Statistics of Income Bulletin, Winter, 2003

Foreign Sales Corporations (FSC's) filed 4,200 income tax returns for Tax Year 2000. FSC's are foreign corporations, created by "parent" shareholders (mostly corporations). Generally, the FSC mechanism exempts a portion of income derived from the export of U.S. manufactured merchandise and certain services from U.S. income taxation.

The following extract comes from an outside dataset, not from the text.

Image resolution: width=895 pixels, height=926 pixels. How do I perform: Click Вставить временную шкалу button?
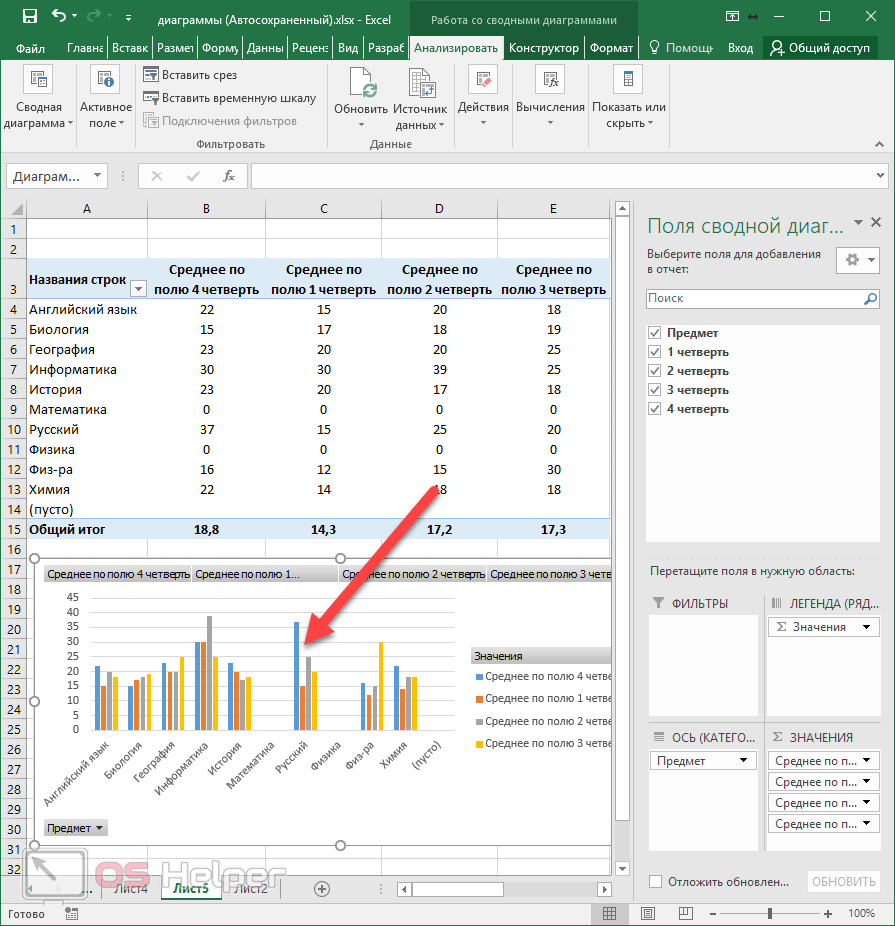(x=229, y=98)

Overall measures of FSC economic activity and earnings can be highlighted using Tax Year 2000 statistics. For 2000, the gross receipts of FSC's and related suppliers, a broad measure of economic activity, was $349.0 billion, up from $285.9 billion for 1996, the last year for which comparable statistics were compiled. After subtracting costs of goods sold, and allocations of receipts using pricing rules to FSC's and their related suppliers, FSC's generated $43.9 billion of "total income." Of this amount, $16.0 billion were subject to U.S. tax as nonexempt income, while $27.9 billion were exempt from regular U.S. income taxation. Following other adjustments, income subject to U.S. tax, the tax base, was $6.7 billion, which generated a total U.S. income tax of $2.3 billion. In 2000, FSC's distributed $14.7 billion to their parent shareholders, mostly U.S. corporations. These distributions reflected current and accumulated (i.e., prior-year) earnings and profits.